Friday, January 25, 2008

Virtual Machines

This is an article I wrote for a magazine some time ago. I thought of publishing it here. Good for new programmers and computer science students.

In this article I’m going to discuss about what are virtual machines, their uses and the help we can get from them for our software development work. Even if you haven’t heard about virtual machines before, you may find them quite interesting when you get to know about them.

The term “Virtual” means something that does not physically exist. It’s something that allows us to interact with it in an imaginary sense. Consider playing a game. The game world does not really exist but it’s just a simulation that allows us to play in it. In the same manner virtual machines are machines (computers) that exist only as a simulation.

How to create a virtual machine

When you install the necessary software, you can create your own virtual machine on your real computer (on Windows or Linux). This virtual machine can have a RAM, hard disks, a BIOS and other configurations as you specify. Here are some virtual machine software that are currently available:

Commercial. Mainly used on Windows

VMWare Workstation
Microsoft Virtual PC

Free and open source. Mainly used on Linux

Virtual Box

Once you create the virtual machine you can install an operating system to it just as you would do in your real machine. Insert the operating system CD and boot the virtual machine. (The OS on the virtual machine is called the Guest OS. The OS on your real machine is called the Host OS.). You can see the screen of the virtual machine inside a window that appears in your virtual machine software. (See Figure 2)

The Uses

You may wonder what is the use of having a virtual machine on your computer. Well, the use is obvious. You could work on several operating systems at the same time without having to reboot your computer or moving to another real computer at a different physical location.

Suppose you are writing a software or a website on Windows and you want to test it on Linux. With a virtual machine, you can easily switch to the Linux machine (Just like in Figure 2) and test the software on that machine. Of course, modern virtual machine software support drag-n-drop facility so you can easily drag your files into the guest OS.

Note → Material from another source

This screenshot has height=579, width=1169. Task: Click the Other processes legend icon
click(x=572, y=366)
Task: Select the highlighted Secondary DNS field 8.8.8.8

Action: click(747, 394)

You can connect your virtual machine to a real network at your home or workplace. So the other machines on your network will see the virtual machine as a real machine. If you don’t have a network, you can create a small network between your real machine and the virtual machine. So you can test your software and do other network related stuff, just as you would on a real network (but no wires involved!).

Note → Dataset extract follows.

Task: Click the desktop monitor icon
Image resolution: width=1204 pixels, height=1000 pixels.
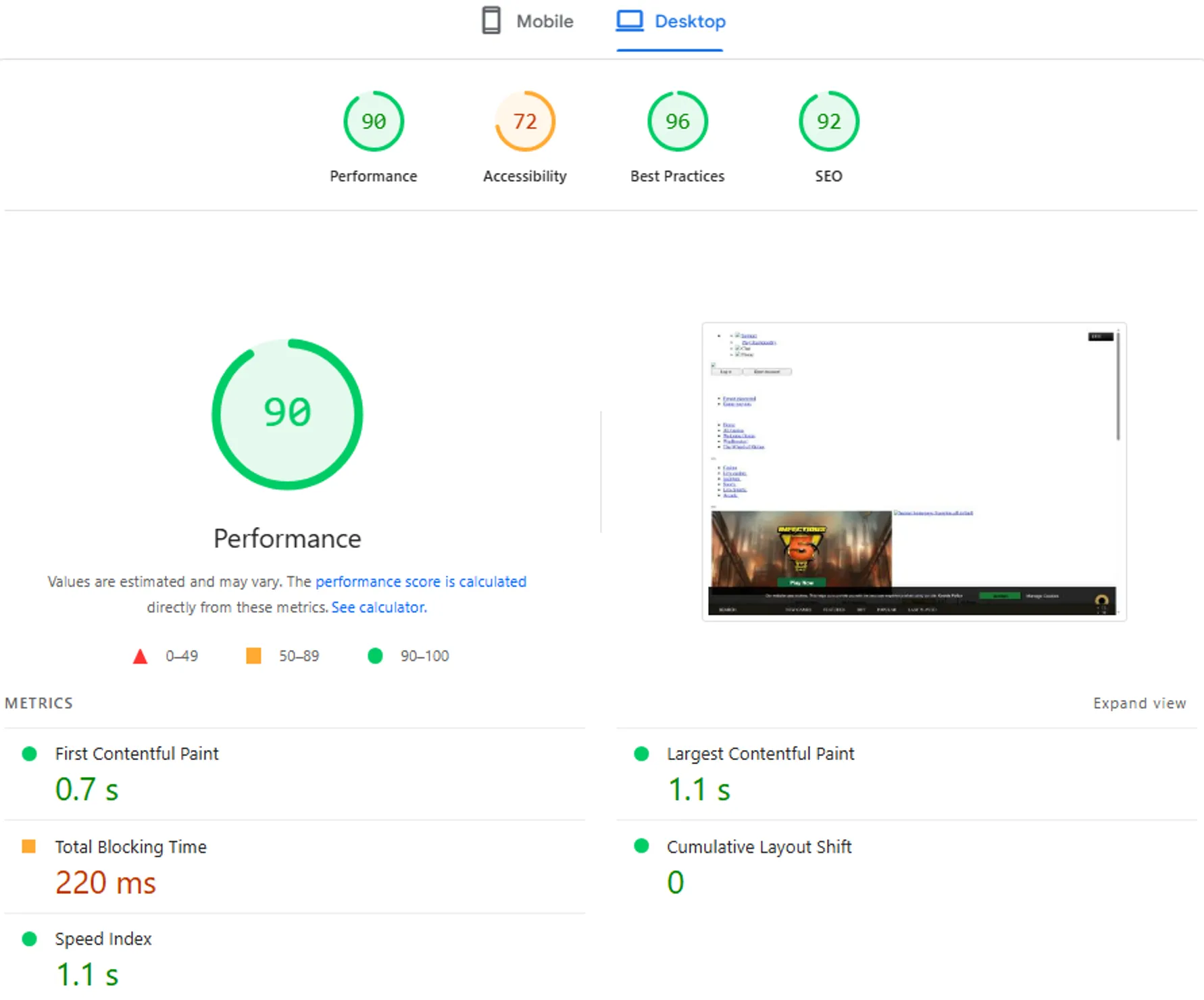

You have nothing to loose…

Here is the best part about virtual machines. You don’t have to spend money to create them. So you can have any amount of memory or hard disk space you want on the virtual machine in a matter of few mouse clicks. (Of course, it is limited by the hardware configuration of your real machine). So you can experiment on the virtual machine without having to fear about breaking something or corrupting your operating system. If you break it, you can simply delete that machine and create a new one. It’s just simple as that.

So, begin digging. Test some virtual machine software and get a feel of it.